Para transformar la radiación de salida en una imagen visible podemos hacer incidir la radiación sobre una pantalla fluorescente, también llamada radioscopia, o utilizar el efecto fotoquímico o de ionización para obtener una imagen final, es decir, una radiografía.

Se puede decir que el concepto de radiografía clínica ha cambiado. De considerarse un documento, obtenido a través de rayos X, en el que se mostraba una estructura anatómica, se ha pasado a considerarla como una imagen de una estructura, ya sea en un soporte físico del tipo película radiográfica, bien sea en un monitor de ordenador.

En cualquier caso, para la obtención de una radiografía es necesario que un haz de rayos X atraviese un objeto y que la radiación atenuada que emerge del mismo llegue a un sistema que la detecte y cuantifique. Por tanto, es imprescindible la intervención de un aparato productor de rayos X, de un objeto y de un sistema de registro de la imagen.

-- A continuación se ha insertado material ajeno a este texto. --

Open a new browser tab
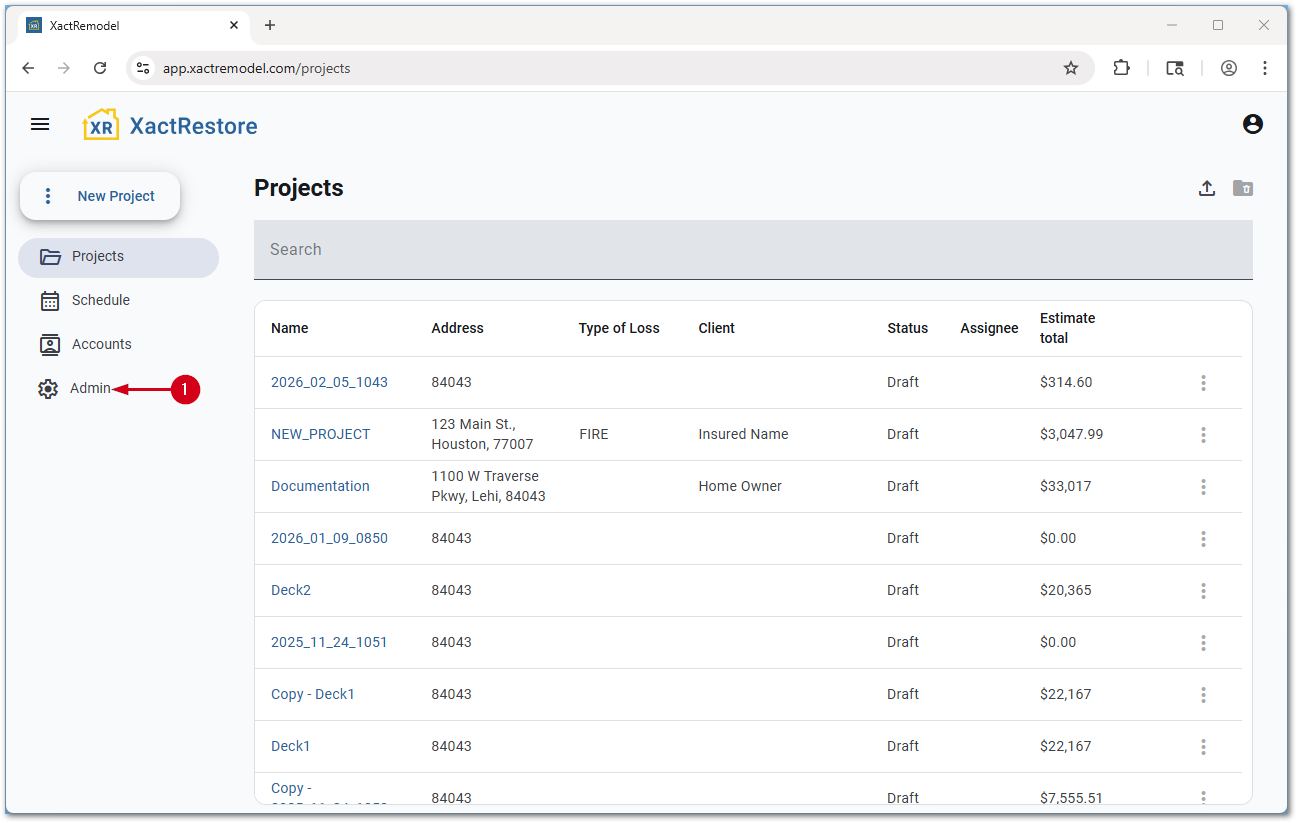This screenshot has width=1297, height=823. coord(269,25)
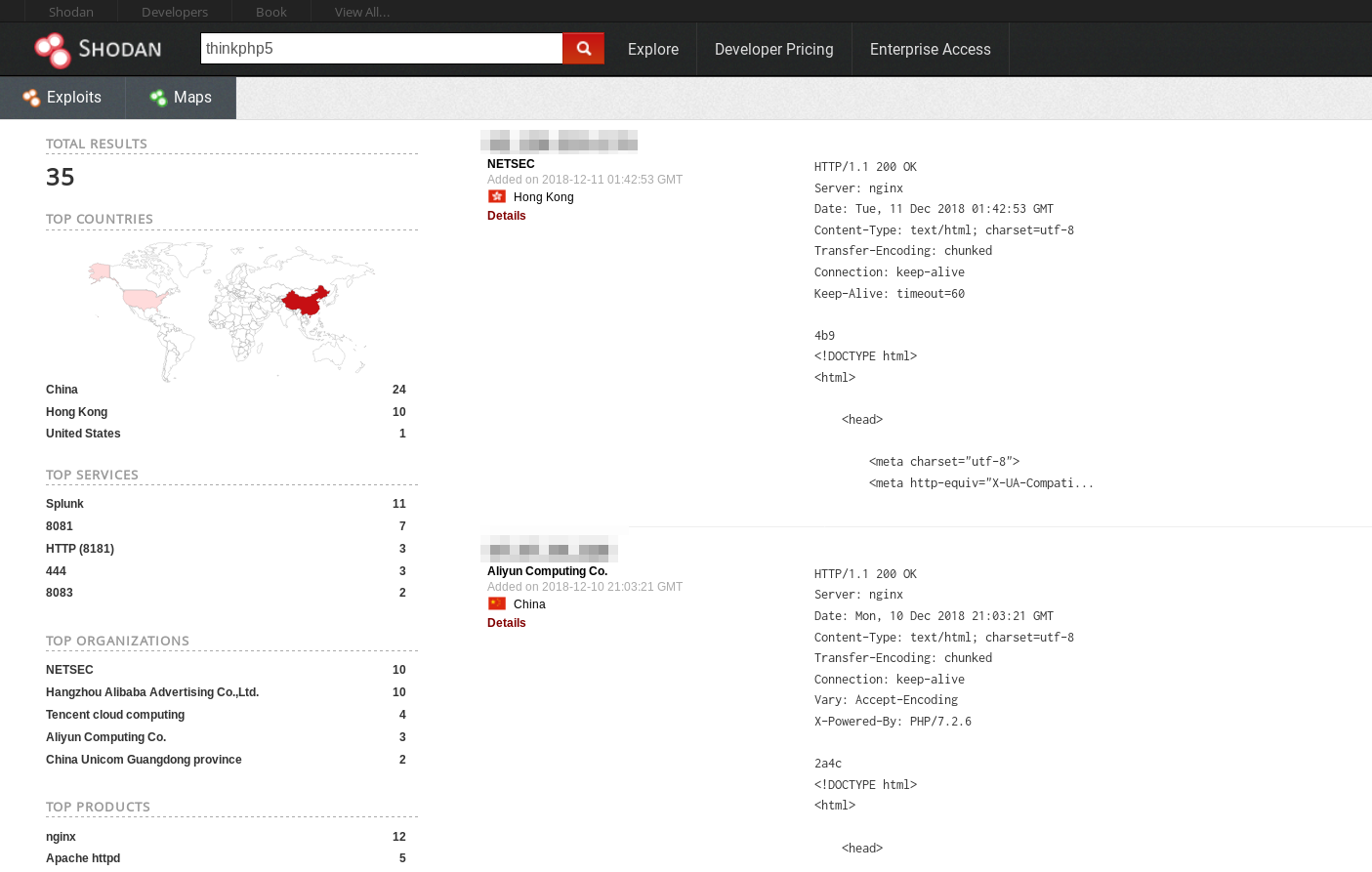Viewport: 1372px width, 872px height.
Task: Select the NETSEC result flag icon
Action: 496,196
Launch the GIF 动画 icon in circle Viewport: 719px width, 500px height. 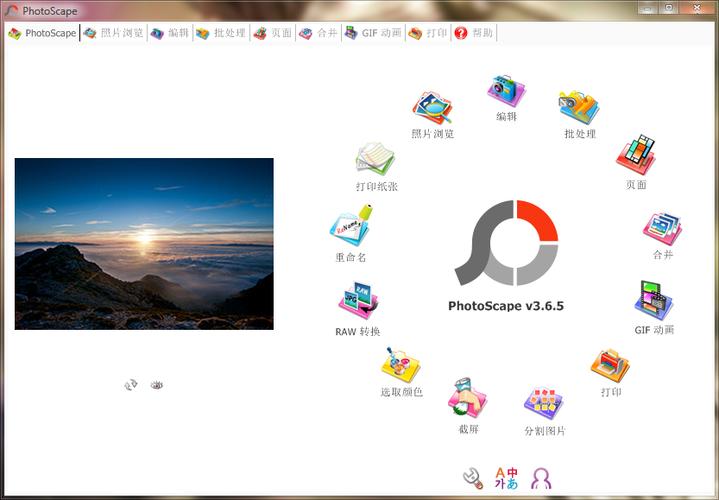coord(654,301)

 Un aparato de rayos X consta, esencialmente, de un transformador de alta y otro de baja tensión conectados al tubo, un autotransformador y un tubo de rayos X. Como elementos complementarios existen: un reóstato, un voltímetro, un cronómetro, estabilizadores, fusibles de protección, lámpara piloto, toma a tierra e interruptor general. Los tubos radiográficos odontológicos funcionan con diferencias de potencial entre 55 y 100 kilovatios e intensidades entre 5 y 20 miliamperios.